Around mid-morning, Marco woke me up from a nap and pointed toward Hash’s house. The captain was heading out to his van with his youngest daughter, Alexis, towing him along by one arm. Six years old, blond pig-tails, pink shoes. She looked like the quintessential small child. The last thing in the world I wanted to do was intrude on a man about to go on an outing with his kid, but I didn’t have a choice. I started my car at the same time he did and followed him through the neighborhood, staying about a block behind him at all times.

Following was easier when we got to the highway and I could put two or three cars between us. Hash got off near the edge of town and pulled into a Chuck E. Cheese’s parking lot.

“Well, this is really helpful,” I muttered. “We discovered that the man spoils his little girl. Aren’t we just the saviors of the earth, following him all the way out here?”

Marco wisely didn’t say anything. Even I knew I was just looking for a reason to complain about this, and if he said a single word it would be all I needed to pick a fight with him.

“We’ll probably get the police called on us, sitting in the parking lot of a little kid place.”

“We’ll have to go in,” Marco pointed out.

I glared over at him, almost crashing into a car backing out of a parking space in the process.

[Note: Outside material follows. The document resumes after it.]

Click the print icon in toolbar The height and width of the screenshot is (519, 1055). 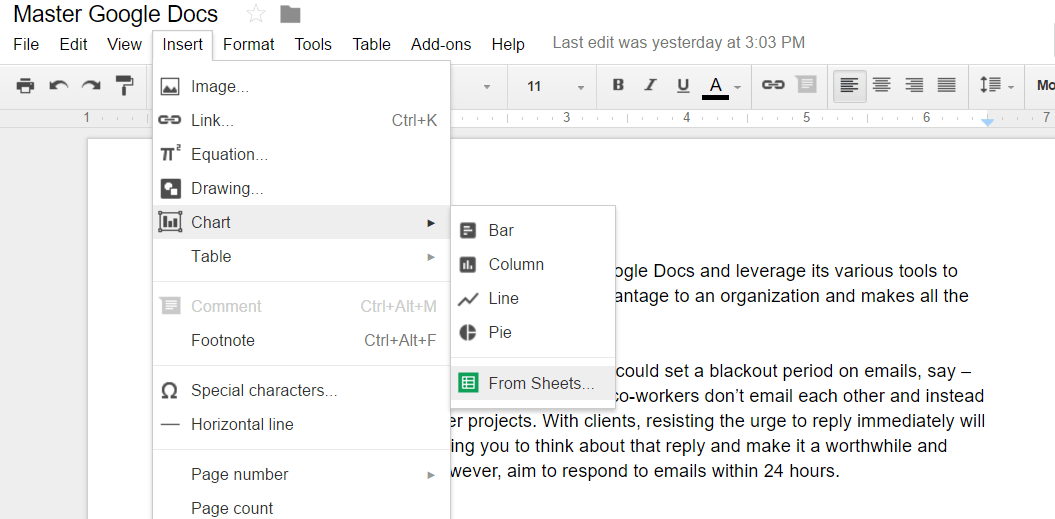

“Don’t give me that look, Jake. You know we can’t just leave him alone in there.”

“It’s a Chuck E Cheese. What do you think he’s going to do in there? Have a battle meeting in the ball pit?”

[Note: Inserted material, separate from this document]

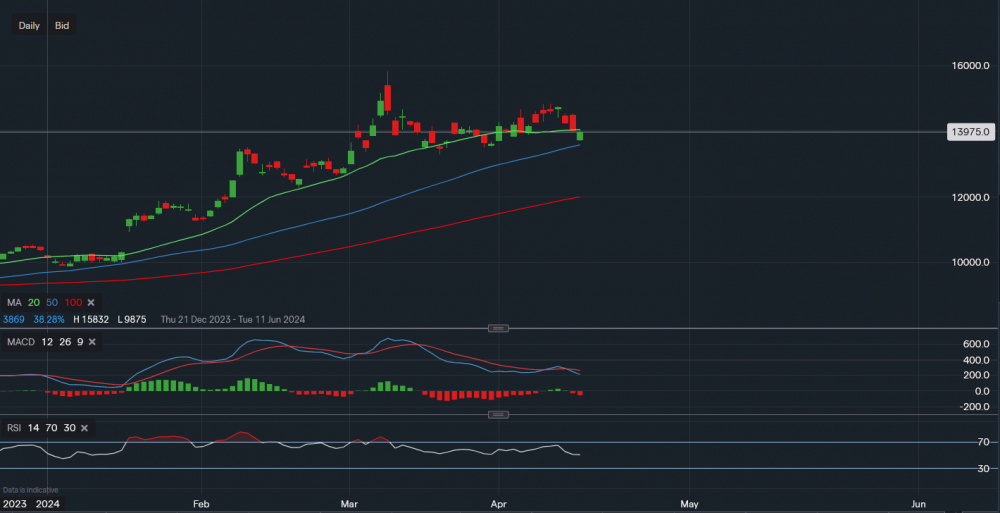The image size is (1000, 513).
Task: Open the Daily timeframe selector
Action: [29, 25]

“We’re not going to learn anything if we just sit outside in a bunch of different parking lots. It’s bad enough we can’t figure out how to bug the inside of his house.”

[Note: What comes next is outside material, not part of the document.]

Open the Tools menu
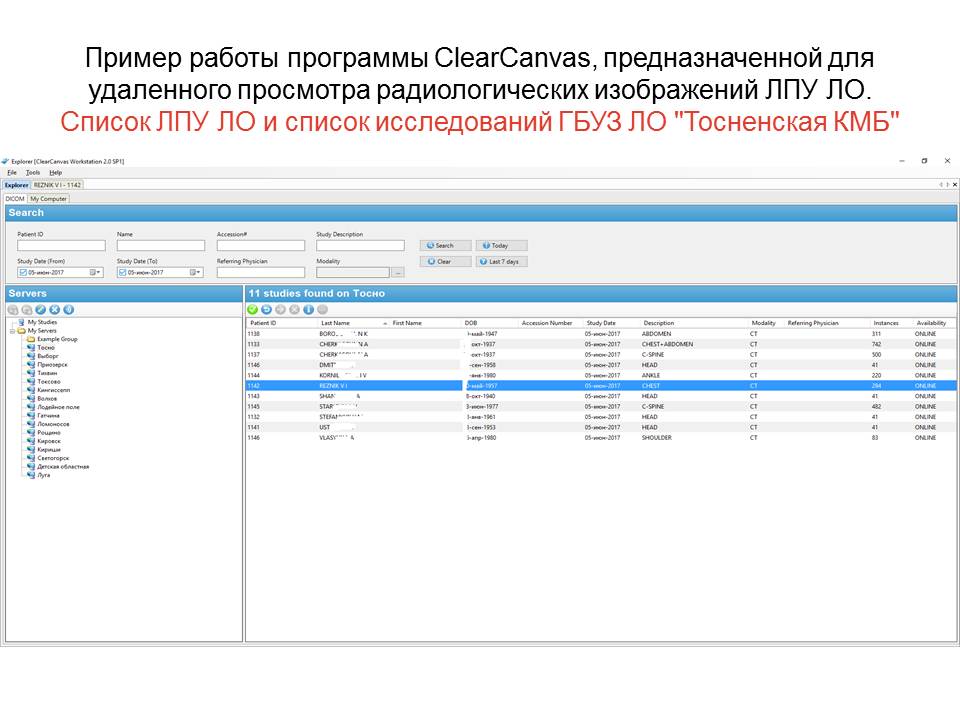The height and width of the screenshot is (720, 960). point(33,172)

“Fine. But what are we going to do? It’s a kids place. We’re going to look like pedophiles.”

“So we’ll sit at a table and pretend we’re waiting for some little kid to get done playing. Why are you making such a case about this?”

I didn’t answer. I was making a case because I really didn’t want to go in there and intrude on a simple father-daughter outing. And I hated Marco for shooting down all of my arguments. In a reverse situation, I probably would have said all the same things he was saying, but that hardly made it any better.

We parked and went inside. Marco chatted at me while we waited in line about how his ex was always late dropping his kid off and we’d probably have to wait a while before they showed up, making sure that the young woman at the counter overheard so we could have a ready excuse for entering. She made some commiserating remark as she took our money and Marco smiled and winked at her.

We picked a corner table where we could see the entire dining area and tried to look as unobtrusive as possible. Hash and Alexis were seated in a booth along one wall, which surprised me. They both had drinks, but no food, and Alexis wasn’t bouncing around or running off to play on the game side.

It was still mid-morning, late enough to eat lunch if wanted but still too early for there to be a crowd. I sat with my back to Hash, just in case he looked over a recognized me.

“Well, this has got to be the most exciting play date ever,” Marco said.

“Shut up. Maybe she doesn’t want to go play.”

“Or maybe they’re meeting someone.” Marco jerked his chin toward their table and I turned to look. Two more people had arrived, a middle-aged man and a woman, and they slid into the booth on the opposite side of the table. “Curious.”

I shrugged. “So, maybe they’re related or something.”

“Dude, you are so deep in denial.”

“Am not. Come on, he’s not going to meet with...you know, others with his daughter right there.”

“You think? Let’s find out.” He got up and I started to follow, but he motioned for me to stay down.

I watched as he made his way back to the kitchen door and started flirting with a waitress. Since I had no idea how that was supposed to help anything, I rolled my eyes and turned my attention back to watching Hash and the others. They were all engaged in intense conversation, even Alexis. Somewhat desperately, I tried to spot any familial similarities between Hash and either of the newcomers.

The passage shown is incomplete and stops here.